• _Exercise directions_: Return each line in the records below that contains the word "label".

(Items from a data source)
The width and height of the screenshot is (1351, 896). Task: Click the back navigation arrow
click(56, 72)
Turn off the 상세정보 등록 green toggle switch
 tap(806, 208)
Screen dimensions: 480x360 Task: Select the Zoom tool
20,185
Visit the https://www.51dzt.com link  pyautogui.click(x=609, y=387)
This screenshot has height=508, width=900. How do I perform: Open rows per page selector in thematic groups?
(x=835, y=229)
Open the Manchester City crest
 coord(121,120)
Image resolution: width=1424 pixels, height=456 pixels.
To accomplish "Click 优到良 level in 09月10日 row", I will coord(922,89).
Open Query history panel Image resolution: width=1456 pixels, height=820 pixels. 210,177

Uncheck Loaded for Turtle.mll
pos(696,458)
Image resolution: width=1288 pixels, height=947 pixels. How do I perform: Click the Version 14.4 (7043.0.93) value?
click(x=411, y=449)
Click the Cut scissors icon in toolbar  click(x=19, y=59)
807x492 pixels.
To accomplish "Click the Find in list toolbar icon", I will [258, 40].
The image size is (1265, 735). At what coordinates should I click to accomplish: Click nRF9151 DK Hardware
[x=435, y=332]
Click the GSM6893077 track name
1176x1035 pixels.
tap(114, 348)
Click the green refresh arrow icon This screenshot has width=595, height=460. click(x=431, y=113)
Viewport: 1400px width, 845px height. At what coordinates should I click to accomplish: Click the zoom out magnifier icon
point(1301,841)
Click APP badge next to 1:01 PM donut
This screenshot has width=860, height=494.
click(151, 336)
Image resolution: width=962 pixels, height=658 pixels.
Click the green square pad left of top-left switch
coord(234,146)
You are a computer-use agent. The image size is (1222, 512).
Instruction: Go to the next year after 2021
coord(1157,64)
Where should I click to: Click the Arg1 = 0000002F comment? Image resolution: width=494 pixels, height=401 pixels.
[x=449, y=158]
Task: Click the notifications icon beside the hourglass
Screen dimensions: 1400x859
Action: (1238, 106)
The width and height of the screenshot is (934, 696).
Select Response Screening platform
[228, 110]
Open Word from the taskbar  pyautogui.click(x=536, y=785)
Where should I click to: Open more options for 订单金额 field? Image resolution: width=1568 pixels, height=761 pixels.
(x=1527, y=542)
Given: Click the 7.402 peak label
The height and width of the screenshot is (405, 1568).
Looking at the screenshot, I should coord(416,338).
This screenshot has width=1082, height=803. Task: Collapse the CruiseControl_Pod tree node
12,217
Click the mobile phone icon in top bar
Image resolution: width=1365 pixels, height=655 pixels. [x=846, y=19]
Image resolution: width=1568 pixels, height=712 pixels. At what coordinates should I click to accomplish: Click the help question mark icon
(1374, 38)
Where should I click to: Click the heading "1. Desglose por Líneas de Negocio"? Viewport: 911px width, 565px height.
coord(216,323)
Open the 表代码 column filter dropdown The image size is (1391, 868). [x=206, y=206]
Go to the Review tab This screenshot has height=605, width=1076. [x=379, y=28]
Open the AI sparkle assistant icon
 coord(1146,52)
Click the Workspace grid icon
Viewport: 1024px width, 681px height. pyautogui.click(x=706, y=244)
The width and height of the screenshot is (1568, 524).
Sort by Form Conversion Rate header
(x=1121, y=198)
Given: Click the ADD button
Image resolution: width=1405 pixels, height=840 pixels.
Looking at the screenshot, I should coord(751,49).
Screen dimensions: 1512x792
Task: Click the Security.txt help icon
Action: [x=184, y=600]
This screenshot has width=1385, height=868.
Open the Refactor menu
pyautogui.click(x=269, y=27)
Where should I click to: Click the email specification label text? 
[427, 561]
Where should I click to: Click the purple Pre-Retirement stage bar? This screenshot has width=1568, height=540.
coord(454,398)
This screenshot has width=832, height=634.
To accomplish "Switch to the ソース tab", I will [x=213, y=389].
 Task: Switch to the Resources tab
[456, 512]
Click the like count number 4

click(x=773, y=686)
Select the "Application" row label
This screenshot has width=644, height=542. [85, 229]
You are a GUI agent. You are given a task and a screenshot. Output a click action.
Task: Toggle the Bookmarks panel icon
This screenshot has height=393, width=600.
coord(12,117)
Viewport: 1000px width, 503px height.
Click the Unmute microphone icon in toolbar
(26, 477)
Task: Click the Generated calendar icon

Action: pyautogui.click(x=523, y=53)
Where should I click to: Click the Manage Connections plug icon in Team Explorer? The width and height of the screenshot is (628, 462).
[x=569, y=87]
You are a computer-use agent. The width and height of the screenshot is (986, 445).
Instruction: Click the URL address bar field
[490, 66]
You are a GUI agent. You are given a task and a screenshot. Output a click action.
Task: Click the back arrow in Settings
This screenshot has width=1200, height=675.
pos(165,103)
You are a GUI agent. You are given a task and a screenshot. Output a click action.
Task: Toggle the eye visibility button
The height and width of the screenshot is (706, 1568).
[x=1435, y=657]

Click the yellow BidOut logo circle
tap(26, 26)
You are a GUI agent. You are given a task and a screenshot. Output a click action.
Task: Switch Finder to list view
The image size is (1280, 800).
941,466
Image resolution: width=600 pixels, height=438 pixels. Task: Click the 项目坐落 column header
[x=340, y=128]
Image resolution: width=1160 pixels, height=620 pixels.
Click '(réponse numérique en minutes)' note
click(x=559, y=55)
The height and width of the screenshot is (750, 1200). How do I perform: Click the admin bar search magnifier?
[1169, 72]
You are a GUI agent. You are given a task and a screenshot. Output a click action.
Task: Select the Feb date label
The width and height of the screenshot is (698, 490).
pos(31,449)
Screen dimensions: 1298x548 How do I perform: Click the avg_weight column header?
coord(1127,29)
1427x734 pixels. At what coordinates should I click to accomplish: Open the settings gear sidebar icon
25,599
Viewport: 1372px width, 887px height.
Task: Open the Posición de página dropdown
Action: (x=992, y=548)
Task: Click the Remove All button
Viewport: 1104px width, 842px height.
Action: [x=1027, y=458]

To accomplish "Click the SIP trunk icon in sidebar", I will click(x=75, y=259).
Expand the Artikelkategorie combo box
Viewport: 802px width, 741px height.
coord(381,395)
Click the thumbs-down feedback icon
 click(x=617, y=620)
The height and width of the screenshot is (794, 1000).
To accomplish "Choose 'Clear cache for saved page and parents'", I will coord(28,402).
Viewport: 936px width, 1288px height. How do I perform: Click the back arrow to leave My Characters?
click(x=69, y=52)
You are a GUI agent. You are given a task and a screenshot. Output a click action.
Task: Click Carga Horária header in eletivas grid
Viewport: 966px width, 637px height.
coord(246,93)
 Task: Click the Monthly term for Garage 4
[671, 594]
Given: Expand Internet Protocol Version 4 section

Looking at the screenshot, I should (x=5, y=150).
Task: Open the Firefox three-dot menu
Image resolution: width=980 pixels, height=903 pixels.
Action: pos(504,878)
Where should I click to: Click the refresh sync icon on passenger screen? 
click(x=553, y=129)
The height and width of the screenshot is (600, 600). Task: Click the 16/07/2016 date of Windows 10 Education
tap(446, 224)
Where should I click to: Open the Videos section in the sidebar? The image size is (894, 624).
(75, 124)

• _Answer below_:
Given: Click the 7.402 peak label
Where should I click to: Click the email specification label text? 
Select the "Application" row label
Task: Select the Feb date label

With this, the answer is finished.